Lavergne credits her full schedule that includes community service to the motto she followed as a young girl in Houston’s inner city: “To whom much is given, much is required.”
“Only because we grew up with a village where everyone was invested in our future,” she said. “Like, if we didn’t have the resources, we found a way to make it happen.”
The Greater Houston Frontiers Club provided a way for Lavergne to attend college.
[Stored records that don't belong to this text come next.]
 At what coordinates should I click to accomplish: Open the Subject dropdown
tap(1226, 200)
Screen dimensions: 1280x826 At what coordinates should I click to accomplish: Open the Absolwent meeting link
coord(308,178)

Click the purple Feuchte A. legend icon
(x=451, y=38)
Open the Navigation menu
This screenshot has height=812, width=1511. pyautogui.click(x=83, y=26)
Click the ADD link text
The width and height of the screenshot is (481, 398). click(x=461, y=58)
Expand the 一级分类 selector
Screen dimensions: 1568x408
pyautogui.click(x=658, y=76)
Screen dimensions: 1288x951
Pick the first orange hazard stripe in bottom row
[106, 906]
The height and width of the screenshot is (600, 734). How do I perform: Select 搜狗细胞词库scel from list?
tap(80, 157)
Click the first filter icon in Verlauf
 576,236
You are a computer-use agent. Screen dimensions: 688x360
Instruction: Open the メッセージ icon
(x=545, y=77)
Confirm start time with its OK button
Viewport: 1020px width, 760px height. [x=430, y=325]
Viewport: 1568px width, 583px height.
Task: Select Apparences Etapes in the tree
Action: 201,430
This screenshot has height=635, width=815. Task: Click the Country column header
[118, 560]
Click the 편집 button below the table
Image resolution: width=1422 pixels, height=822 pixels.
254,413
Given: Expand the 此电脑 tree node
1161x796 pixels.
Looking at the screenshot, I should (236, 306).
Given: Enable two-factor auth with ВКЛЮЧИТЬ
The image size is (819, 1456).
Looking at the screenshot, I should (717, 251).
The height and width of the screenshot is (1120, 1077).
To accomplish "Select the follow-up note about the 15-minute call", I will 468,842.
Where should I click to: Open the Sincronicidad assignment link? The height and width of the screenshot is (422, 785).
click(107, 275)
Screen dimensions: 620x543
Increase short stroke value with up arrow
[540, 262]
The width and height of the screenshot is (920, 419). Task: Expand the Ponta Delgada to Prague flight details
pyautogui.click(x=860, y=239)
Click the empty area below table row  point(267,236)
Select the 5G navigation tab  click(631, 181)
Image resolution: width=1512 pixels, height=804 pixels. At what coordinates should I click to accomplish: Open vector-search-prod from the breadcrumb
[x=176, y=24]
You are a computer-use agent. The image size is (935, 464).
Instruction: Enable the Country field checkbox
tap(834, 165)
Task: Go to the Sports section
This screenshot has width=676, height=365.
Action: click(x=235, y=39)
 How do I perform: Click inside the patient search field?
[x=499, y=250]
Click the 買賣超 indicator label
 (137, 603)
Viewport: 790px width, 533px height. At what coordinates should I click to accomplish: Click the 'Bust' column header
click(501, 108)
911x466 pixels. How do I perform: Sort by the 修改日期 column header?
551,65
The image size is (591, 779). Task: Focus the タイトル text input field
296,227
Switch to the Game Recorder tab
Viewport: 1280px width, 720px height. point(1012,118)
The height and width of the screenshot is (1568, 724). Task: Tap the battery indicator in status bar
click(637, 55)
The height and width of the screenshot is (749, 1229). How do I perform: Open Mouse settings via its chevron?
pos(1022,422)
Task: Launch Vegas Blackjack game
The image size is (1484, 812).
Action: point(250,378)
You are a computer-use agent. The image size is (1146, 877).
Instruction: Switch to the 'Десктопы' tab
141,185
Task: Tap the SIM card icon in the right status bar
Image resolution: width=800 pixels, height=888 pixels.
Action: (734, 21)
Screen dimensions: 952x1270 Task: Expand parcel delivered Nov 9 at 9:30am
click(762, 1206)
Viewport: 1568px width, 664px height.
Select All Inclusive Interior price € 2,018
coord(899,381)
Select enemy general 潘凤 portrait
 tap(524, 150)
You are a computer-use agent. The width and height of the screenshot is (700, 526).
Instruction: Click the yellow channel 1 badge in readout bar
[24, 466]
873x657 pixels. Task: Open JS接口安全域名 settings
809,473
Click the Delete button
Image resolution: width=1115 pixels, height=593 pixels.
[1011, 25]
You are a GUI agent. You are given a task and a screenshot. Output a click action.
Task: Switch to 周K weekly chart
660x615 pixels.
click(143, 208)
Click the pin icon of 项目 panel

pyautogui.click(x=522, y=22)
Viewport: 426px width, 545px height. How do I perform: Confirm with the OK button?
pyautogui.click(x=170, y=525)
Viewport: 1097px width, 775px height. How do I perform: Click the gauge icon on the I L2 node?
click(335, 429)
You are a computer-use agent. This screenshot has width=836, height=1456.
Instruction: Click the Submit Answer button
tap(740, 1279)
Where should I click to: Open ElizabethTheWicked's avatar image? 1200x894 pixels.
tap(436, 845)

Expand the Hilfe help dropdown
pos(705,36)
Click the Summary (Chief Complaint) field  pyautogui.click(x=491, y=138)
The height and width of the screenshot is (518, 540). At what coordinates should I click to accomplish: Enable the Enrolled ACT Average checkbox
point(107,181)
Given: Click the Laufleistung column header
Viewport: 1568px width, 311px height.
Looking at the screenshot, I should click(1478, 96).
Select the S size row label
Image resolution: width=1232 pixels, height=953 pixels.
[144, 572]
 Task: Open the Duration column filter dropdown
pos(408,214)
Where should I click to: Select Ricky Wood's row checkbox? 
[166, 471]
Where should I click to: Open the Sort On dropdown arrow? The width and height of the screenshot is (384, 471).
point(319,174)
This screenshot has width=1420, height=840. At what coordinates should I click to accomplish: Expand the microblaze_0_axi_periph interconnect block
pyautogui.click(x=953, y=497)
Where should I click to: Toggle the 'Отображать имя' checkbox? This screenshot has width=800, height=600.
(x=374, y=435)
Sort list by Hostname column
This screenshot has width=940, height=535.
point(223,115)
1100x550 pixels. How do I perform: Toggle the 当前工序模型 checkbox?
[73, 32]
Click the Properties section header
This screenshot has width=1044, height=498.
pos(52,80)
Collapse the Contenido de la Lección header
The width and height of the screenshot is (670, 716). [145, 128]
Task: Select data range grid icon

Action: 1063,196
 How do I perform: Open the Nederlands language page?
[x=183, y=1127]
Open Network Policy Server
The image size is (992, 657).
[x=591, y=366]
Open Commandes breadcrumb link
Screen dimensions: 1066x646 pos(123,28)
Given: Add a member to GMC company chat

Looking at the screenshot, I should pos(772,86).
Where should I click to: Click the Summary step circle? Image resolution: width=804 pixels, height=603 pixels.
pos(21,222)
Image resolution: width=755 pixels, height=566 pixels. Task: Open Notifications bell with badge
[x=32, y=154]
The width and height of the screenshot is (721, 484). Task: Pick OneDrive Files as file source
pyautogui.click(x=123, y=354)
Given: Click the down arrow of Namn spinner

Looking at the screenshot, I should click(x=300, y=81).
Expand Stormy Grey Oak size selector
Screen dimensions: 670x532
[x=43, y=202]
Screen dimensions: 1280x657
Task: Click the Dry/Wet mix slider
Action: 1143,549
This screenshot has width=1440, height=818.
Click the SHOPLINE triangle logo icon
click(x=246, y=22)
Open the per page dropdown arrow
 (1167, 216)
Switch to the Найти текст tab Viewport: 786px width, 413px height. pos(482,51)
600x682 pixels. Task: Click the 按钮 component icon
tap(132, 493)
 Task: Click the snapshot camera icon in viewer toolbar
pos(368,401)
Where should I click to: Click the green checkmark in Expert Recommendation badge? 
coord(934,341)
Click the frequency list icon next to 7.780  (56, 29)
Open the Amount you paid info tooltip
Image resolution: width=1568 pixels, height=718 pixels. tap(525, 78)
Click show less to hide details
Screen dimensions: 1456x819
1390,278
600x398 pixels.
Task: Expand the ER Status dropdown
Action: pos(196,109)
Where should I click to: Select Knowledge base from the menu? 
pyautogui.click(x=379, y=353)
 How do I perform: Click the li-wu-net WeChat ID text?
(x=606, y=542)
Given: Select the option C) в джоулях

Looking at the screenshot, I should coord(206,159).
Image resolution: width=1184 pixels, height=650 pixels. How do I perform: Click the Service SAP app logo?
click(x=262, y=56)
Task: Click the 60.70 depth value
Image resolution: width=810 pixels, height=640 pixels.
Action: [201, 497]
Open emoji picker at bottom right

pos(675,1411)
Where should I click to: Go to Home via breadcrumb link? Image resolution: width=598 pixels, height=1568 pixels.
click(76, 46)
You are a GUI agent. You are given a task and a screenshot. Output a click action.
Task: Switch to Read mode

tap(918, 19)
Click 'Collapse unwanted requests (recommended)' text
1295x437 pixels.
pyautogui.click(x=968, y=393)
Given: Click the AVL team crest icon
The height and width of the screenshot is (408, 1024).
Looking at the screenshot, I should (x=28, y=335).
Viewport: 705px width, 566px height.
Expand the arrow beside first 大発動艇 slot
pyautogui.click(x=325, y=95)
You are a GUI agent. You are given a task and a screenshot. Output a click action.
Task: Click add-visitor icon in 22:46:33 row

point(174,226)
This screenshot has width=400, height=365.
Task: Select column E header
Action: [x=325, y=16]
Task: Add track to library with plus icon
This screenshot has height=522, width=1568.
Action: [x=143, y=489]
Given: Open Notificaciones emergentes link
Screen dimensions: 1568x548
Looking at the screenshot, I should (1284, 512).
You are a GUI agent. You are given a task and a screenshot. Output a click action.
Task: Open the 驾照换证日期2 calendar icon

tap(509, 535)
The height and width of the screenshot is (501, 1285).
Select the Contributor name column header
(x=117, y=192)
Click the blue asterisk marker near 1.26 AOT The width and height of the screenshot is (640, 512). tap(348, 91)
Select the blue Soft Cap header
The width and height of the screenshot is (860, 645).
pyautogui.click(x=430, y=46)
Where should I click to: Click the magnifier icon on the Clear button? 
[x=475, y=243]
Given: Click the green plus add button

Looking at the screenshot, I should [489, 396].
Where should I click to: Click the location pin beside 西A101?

The Houston chapter of a national service organization, the Frontiers Club, pays it forward by investing in Harris County high school seniors.
Community donations drive scholarships that cover everything from tuition to transportation.
“Every dollar counts,” reaffirmed Donnell Cooper, President of the Greater Houston Frontiers Club. “You know our website link will allow you to donate $.50, will allow you to donate $5,000. So every dollar counts.”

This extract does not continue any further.